> **WORK ORDER**
After locating the line containing "Image resolution: width=504", transcribe that line and all following lines exactly, stopping only at the end of the records.

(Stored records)

====

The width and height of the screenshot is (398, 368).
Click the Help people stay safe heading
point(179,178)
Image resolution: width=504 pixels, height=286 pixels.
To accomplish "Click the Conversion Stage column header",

====

> **REPLY**
Image resolution: width=504 pixels, height=286 pixels.
To accomplish "Click the Conversion Stage column header",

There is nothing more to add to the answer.